I actually enjoy shooting my crossbow more than my compound. I feel more confident and consistent with my crossbow and now take it with me hunting more than my compound. I also enjoy my muzzleloader more than my rifle, but I don't criticize those that choose to use the "easier" rifle.

I think the OP bit off more than he could chew by attacking crossbow hunters. "To each his own" isn't even close to the apology that is due here! And NO you weren't "just wondering" you called us cheaters; that's an attack, not a question.

The OP clearly deserves a strike for this post!


----------



## Got_2_fish (Jan 12, 2010)

Your right, I ATTACKED them. It seems there all just wound a bit tight. The object here wasn't to tick anyone off. As for the apology I owe one to nobody. 

posted using Outdoor Hub Campfire


----------



## Blueump (Aug 20, 2005)

I was at a 3d shoot this summer when two guys approached our group holding compounds and told us wed eventually lose our training wheels. We then watched both men dig there arrows into the dirt about 5 feet in front of the 60 yard target. I've yet to do that with my crossbow.

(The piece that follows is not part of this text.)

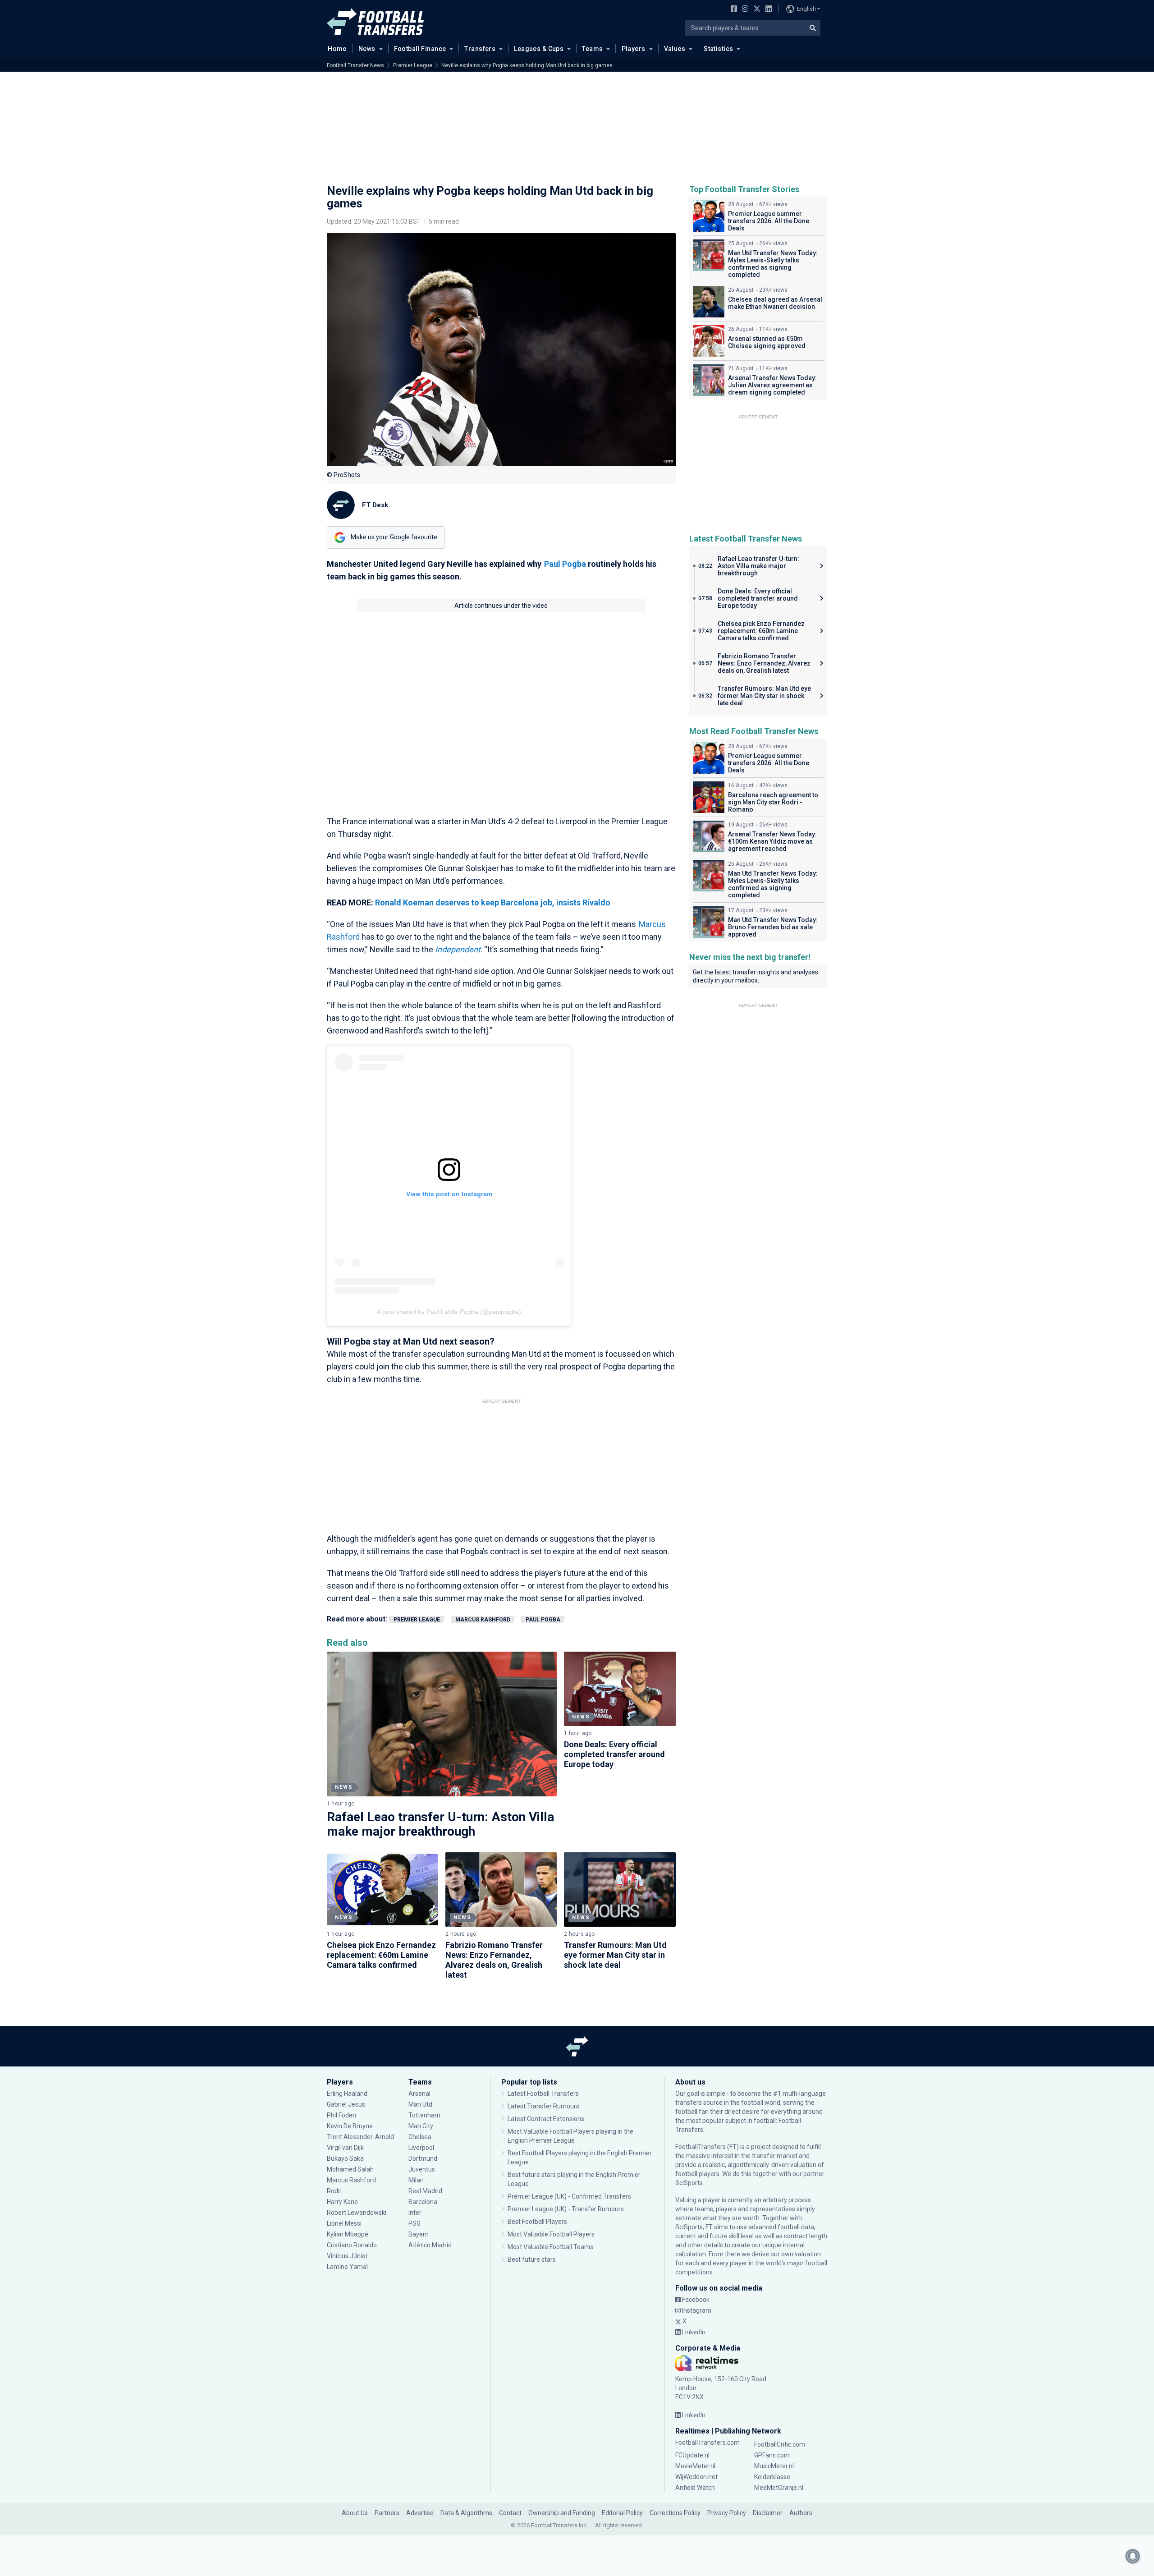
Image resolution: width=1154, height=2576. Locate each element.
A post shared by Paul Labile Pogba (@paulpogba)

WHAT A FOOLISH FOOLISH POST!


----------



## SNIPER17HMR (Jan 11, 2008)

If u really think about it a compound bow is not real different you use a sight most new bow are 80+ % let off so u are not holding all the weight and most use a release that has a trigger. crossbow's the trigger mechanism hold the weight of the draw we use a sight and use a trigger so I don't under stand why compound shooters look down on crossbows. 

Sent from my HTC One using Ohub Campfire mobile app


----------



## Got_2_fish (Jan 12, 2010)

I would sure hope you haven't done that with a crossbow. As for repeating everything word for word other than adding in your own little twists is pretty mature I must say. Didn't mean to break through all your little soft skins. Simple question was looking for a simple answer didnt realize everyone was so sensitive. I hope you never encounter a real life situation where someone has different views then you.

posted using Outdoor Hub Campfire


----------



## bansheejoel (Oct 15, 2009)

Don't anyone take it that I'm trying to put anyone down who shoots them. Everyone has a opinion, I don't like um. All I'm saying. Some guys don't like compounds, that's fine to. But to say a compound isn't more difficult is a joke

Sent from my SCH-I535 using Ohub Campfire mobile app


----------



## malainse (Sep 2, 2002)

We had years and years of threads like this.... 

They are 100% legal. 

CLOSED


----------